All’interno della Stagione Musica 2025/2026, il Teatro Fraschini ripropone, a seguito del grande apprezzamento da parte del pubblico, la rassegna Café Concert, ospitata negli spazi di Palazzo Arnaboldi, un ciclo di appuntamenti pensato come luogo di ascolto ravvicinato, di dialogo diretto tra interpreti e pubblico, di attraversamento dei linguaggi musicali tra Otto e Novecento, fino alle riletture contemporanee. Il Café Concert si configura come una rassegna di taglio cameristico ma di ampio respiro culturale: ogni concerto è concepito come un vero e proprio racconto tematico, in cui il programma musicale diventa strumento di riflessione sul tempo storico, sulla parola poetica, sul mito e sull’identità europea.

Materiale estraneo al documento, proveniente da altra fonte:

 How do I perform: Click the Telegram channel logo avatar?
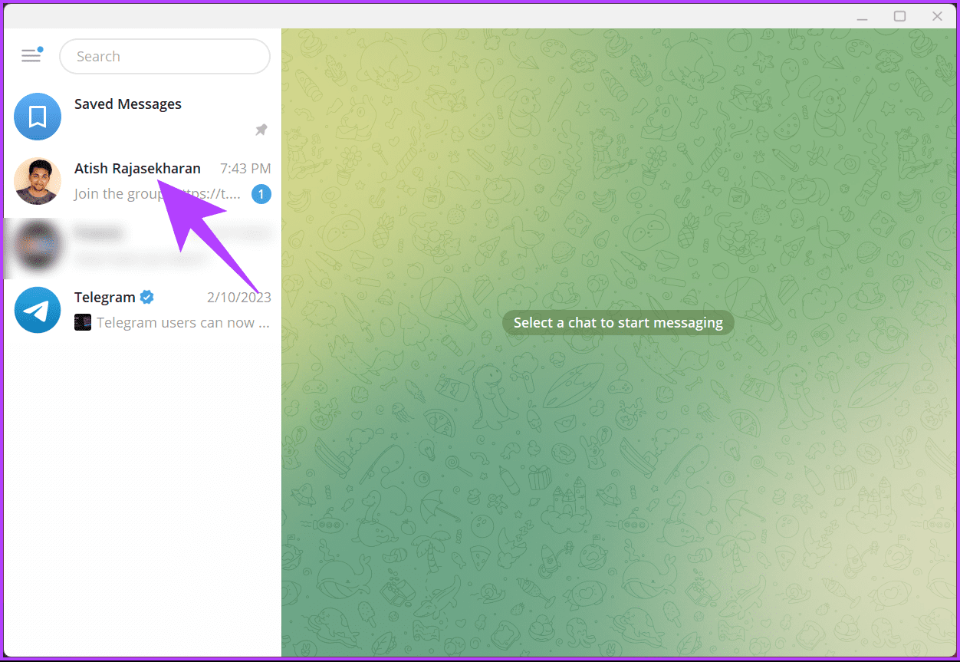37,310
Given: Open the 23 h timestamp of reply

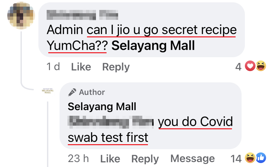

La scelta di Palazzo Arnaboldi, con la sua dimensione raccolta e il forte valore simbolico, rafforza l’idea di una musica “da vicino” a chi l’ascolta, intima e densissima di contenuti.
Il primo appuntamento, sabato 24 ore 18 e in replica, a grande richiesta, domenica 25 gennaio ore 11 e con Le Sorelle Marinetti - “Non ce ne importa niente”. Con Nicola Olivieri (Turbina Marinetti), Andrea Allione (Mercuria Marinetti), Marco Lugli (Scintilla Marinetti), al Pianoforte Christian Schmitz.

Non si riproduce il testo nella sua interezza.